HEBREW MANUSCRIPT - Moses Maimonides (1138-1204), Judeo-Arabic commentary on Mishnah Zera'im. N.p. [Yemenite], signed on last leaf by the scribe Yechyeh ben Chasan, who wrote the manuscript for Mantsur ben Amar. Dated 1361 (1672 according to the Seleucid Era). 205 leaves, black ink on brownish paper, 260 x 190 mm., frayed and wormed, especially at the beginning, marginal repairs at the beginning, affecting some text, usually 25 lines to a page, usually 5 bifolia per quire, with occasional later marginal annotation, modern half-leather, modern flyleaves. Contents: 1r: originally blank with later additions; 1v-27v: Maimonides' introduction to tractate Zera'im; 27v-43v: Berakhot; 43v-61v: Pe'ah; 61v-79r: Demai; 79r-105r: Kil'aim; 105r-127r: Shevi'it; 127r-150v: Terumot; 150v-160r: Ma'aserot; 160r-176r: Ma'aser Sheni; 176r-187v: Challah; 187v-197v: Orlah; 197v-205r: Bikkurim; 205v; colophon, dated 1361.
All titles of the various tractates and several chapter titles are outlined in red ink and/or decorated with red pen flourishes.

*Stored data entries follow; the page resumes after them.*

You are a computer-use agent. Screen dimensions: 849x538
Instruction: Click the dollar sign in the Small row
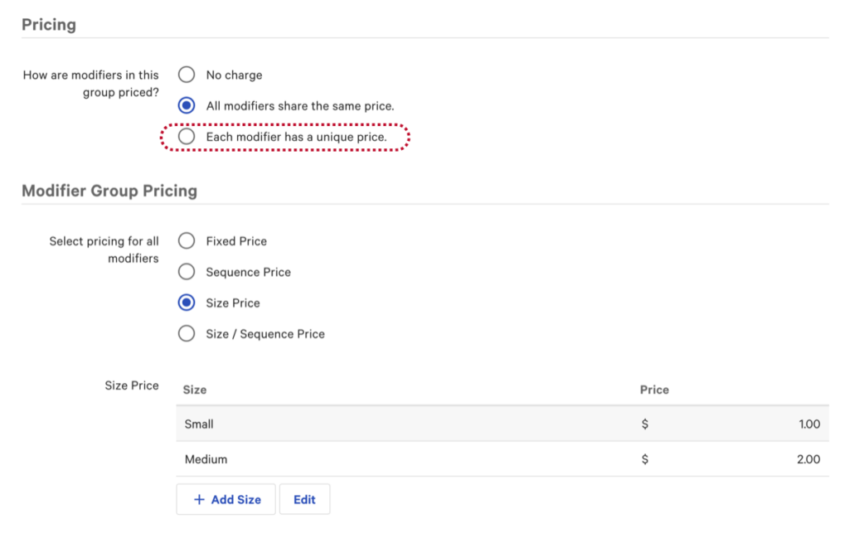[646, 424]
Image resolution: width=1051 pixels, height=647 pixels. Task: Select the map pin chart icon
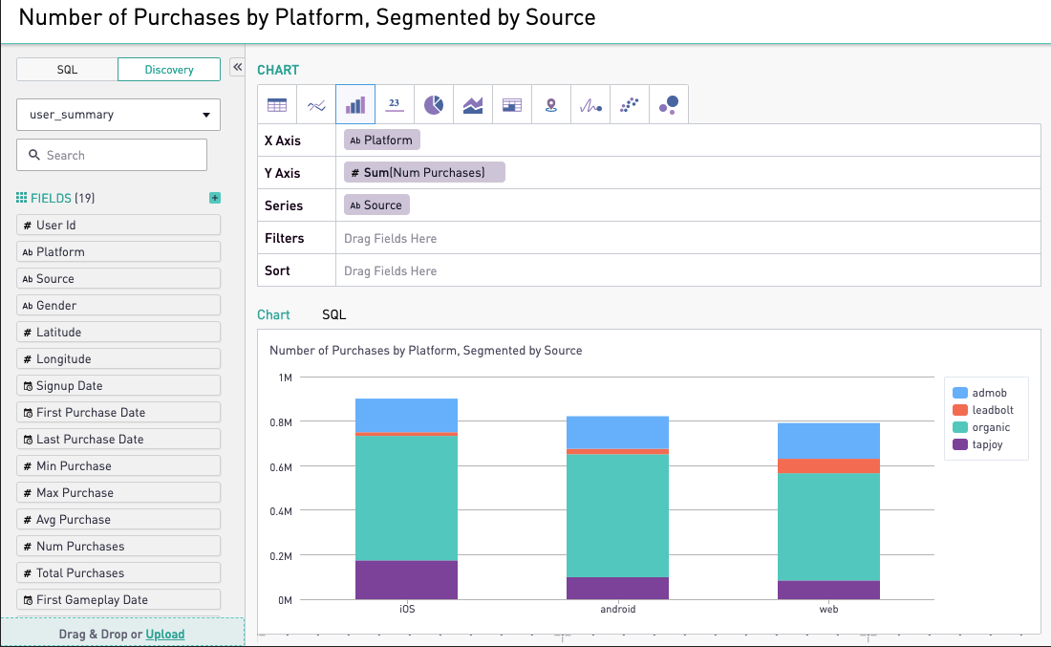click(x=551, y=105)
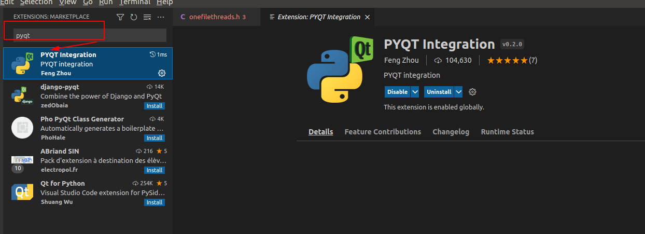Refresh the extensions marketplace list
The image size is (645, 234).
click(x=134, y=17)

Furthermore, instructive diagrams and creative layouts occur on fols. 57r, 79r, 83v, 85r, 86rv, 87rv, 89v, 94v, 95rv, 96rv,105r, 106v, 167r.

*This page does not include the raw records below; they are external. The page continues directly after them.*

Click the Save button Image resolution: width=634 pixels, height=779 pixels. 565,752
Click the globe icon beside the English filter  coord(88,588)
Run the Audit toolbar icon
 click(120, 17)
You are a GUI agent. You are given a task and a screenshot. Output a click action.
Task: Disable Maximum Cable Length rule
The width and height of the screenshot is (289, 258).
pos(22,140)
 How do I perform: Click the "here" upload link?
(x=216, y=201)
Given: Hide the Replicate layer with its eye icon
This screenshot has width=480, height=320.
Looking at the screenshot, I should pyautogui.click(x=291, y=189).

Among the Jews of Yemen Maimonides' commentary to the Mishnah, usually read in Judeo-Arabic, i.e. Arabic in Hebrew characters, was considered highly authoritative. This esteem was based not only on the obvious lucidity of the commentary, but also, on a more general level, on his brilliant responsum Iggeret Teman, written in Egypt, in which he managed to give new strength to Yemenite Jewry, which was in great distress at that time. It is said that 'this letter made such an impression on the Jews of Yemen that, according to Saphir, they included the name of Maimonides in the Kaddish prayer' (Jewish Enc., 12: 593).